▸ **Directions**:
Should the listing contain images, exclude them; give the rest again exactly.

[Provided data]

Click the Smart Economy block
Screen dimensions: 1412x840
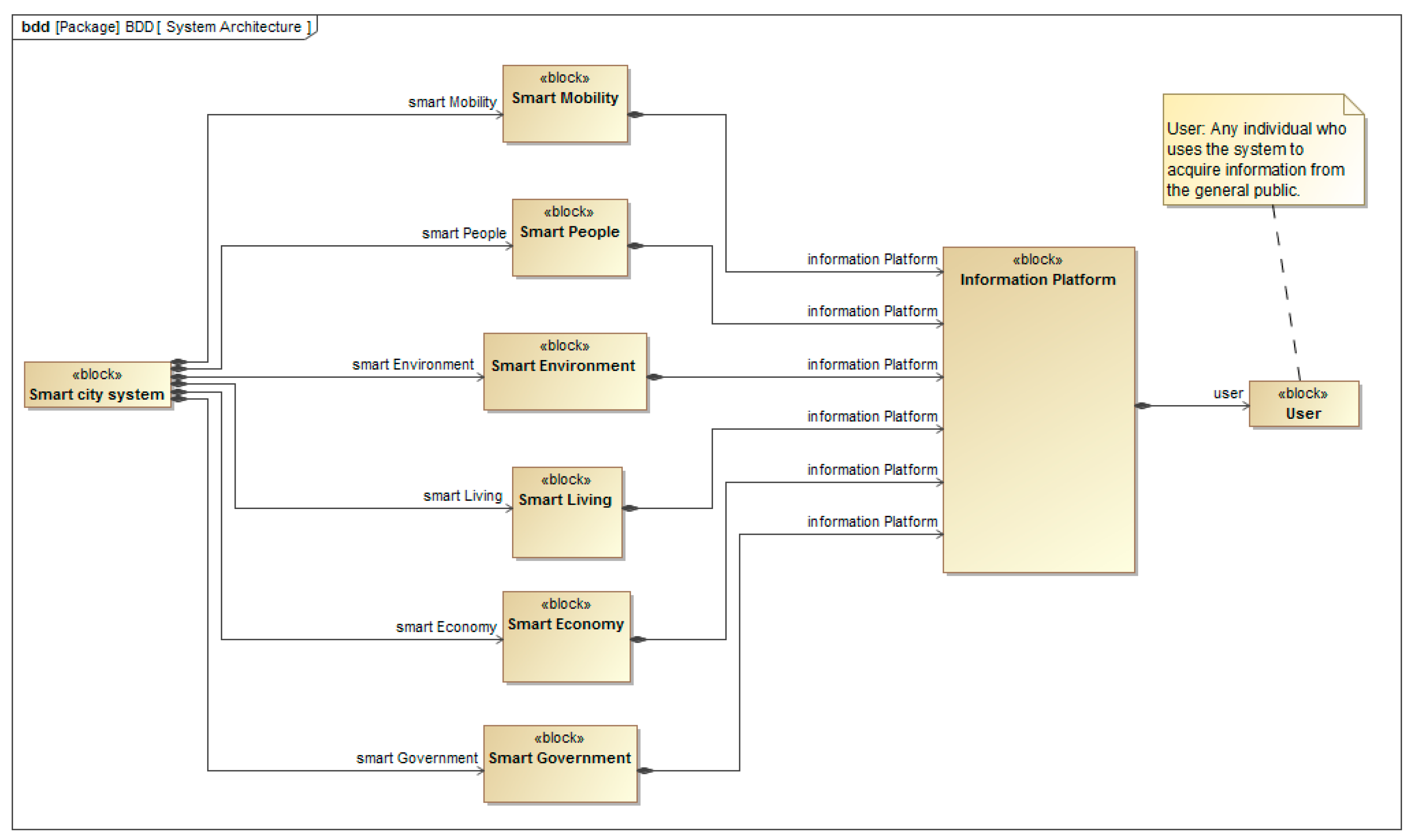coord(566,637)
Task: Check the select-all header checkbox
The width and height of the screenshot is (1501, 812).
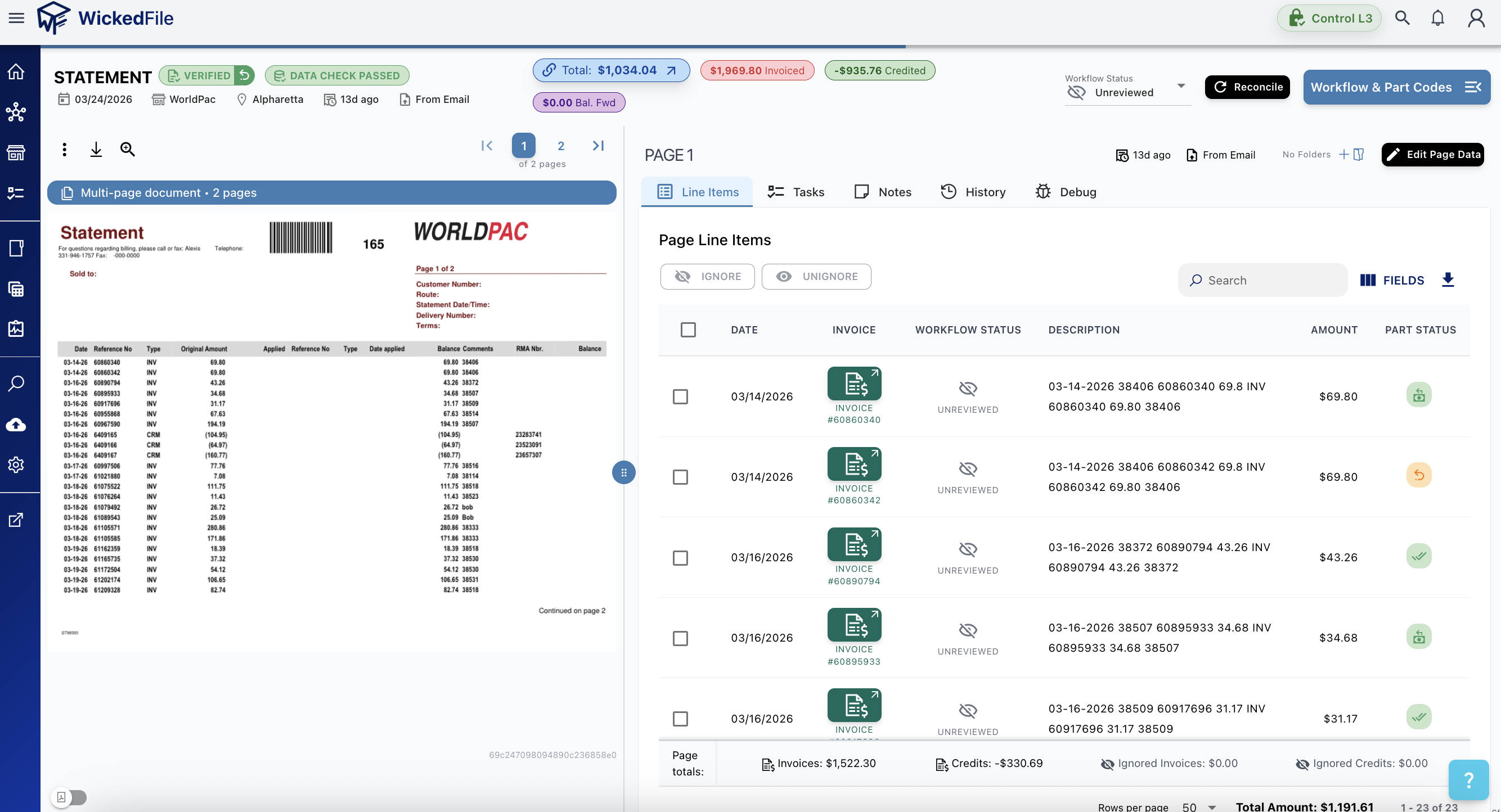Action: (x=687, y=330)
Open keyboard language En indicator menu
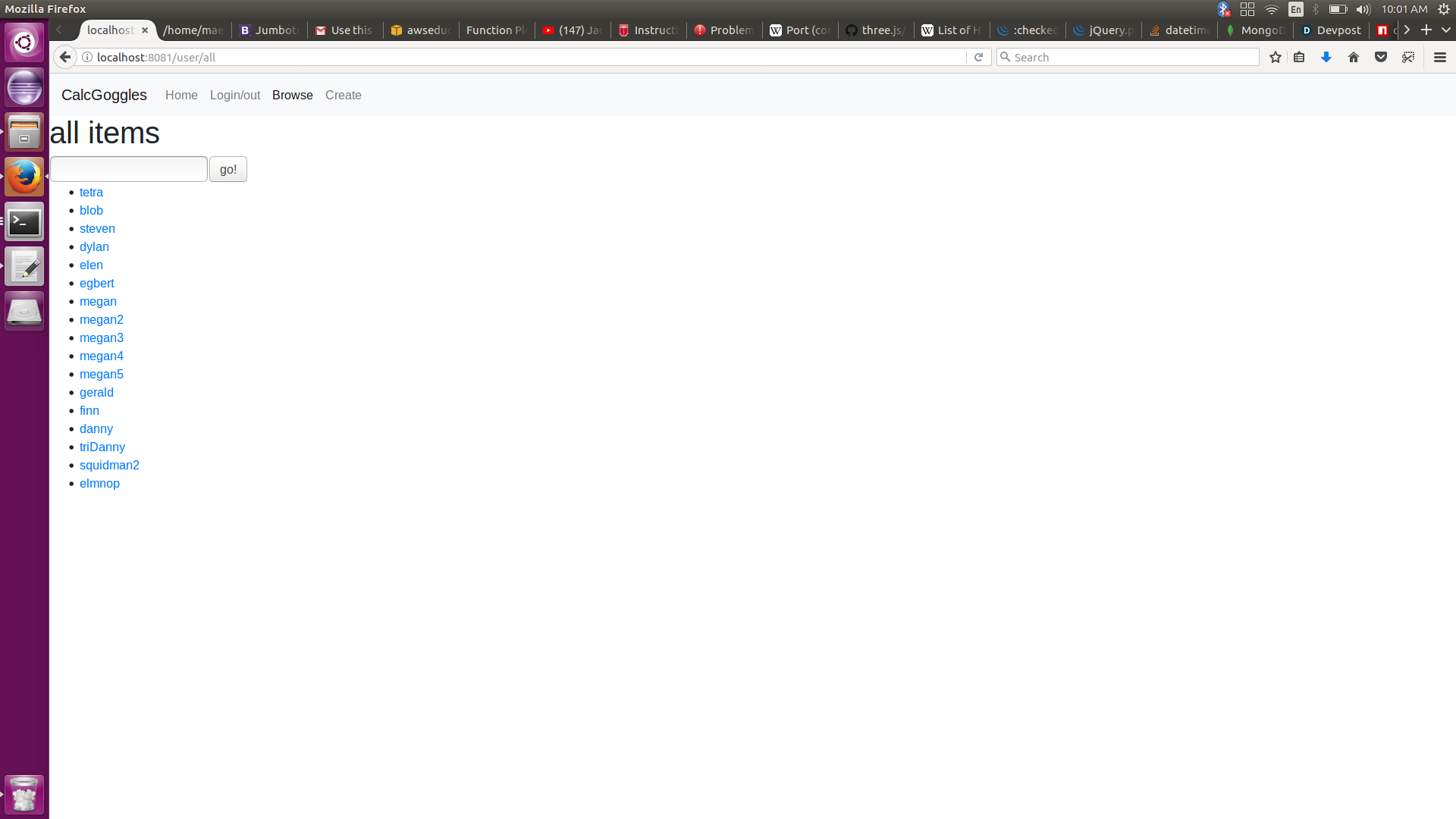1456x819 pixels. (1296, 9)
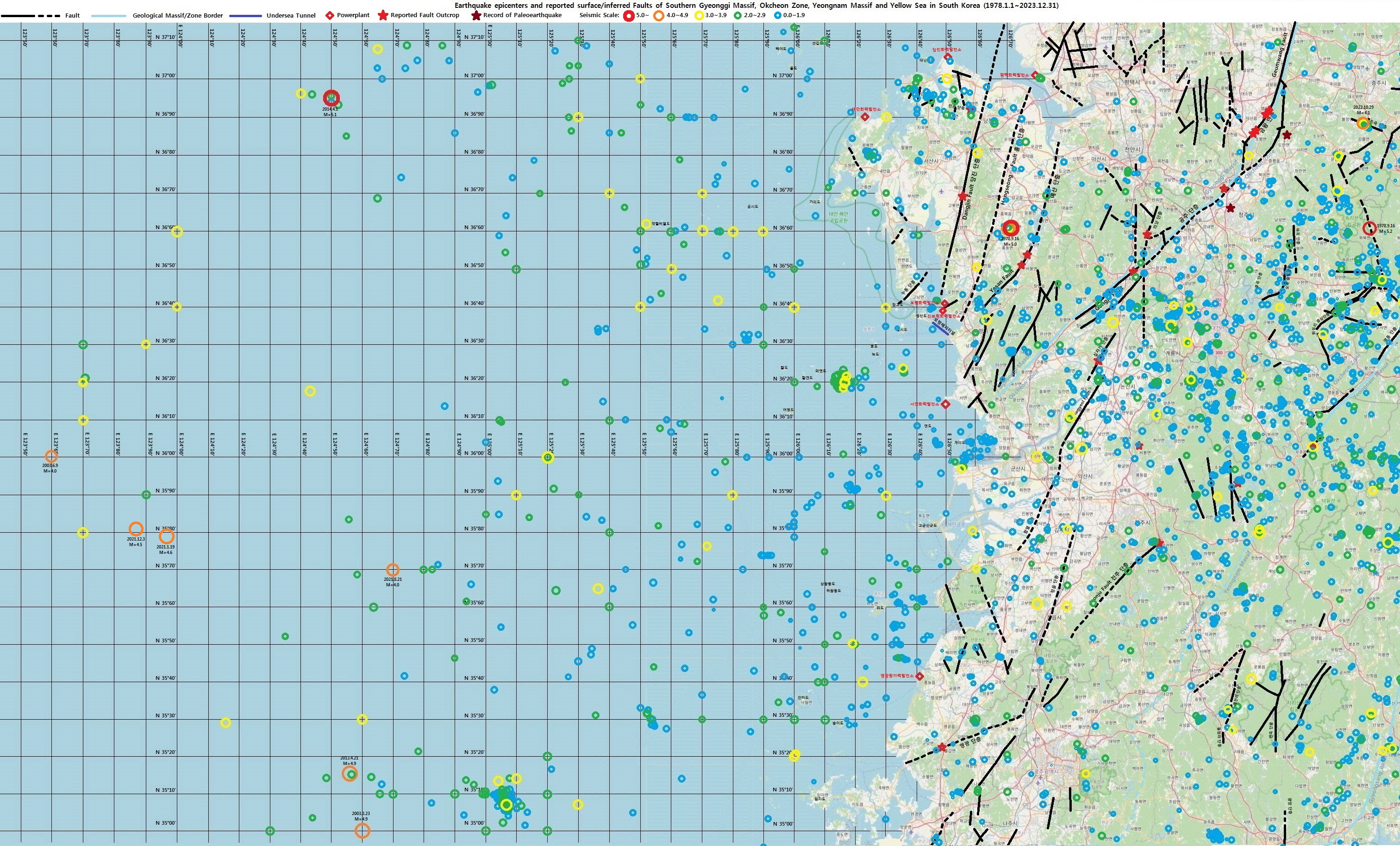The image size is (1400, 846).
Task: Click the 2013.4.21 M=4.9 orange epicenter
Action: coord(350,773)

[/Provided data]

▸ **Exercise solution**:
Click the Smart Economy block
Screen dimensions: 1412x840
coord(566,637)
Task: Check the select-all header checkbox
The width and height of the screenshot is (1501, 812).
Action: (x=687, y=330)
Open keyboard language En indicator menu
1456x819 pixels. (1296, 9)
The image size is (1400, 846).
Task: Click the 2013.4.21 M=4.9 orange epicenter
Action: coord(350,773)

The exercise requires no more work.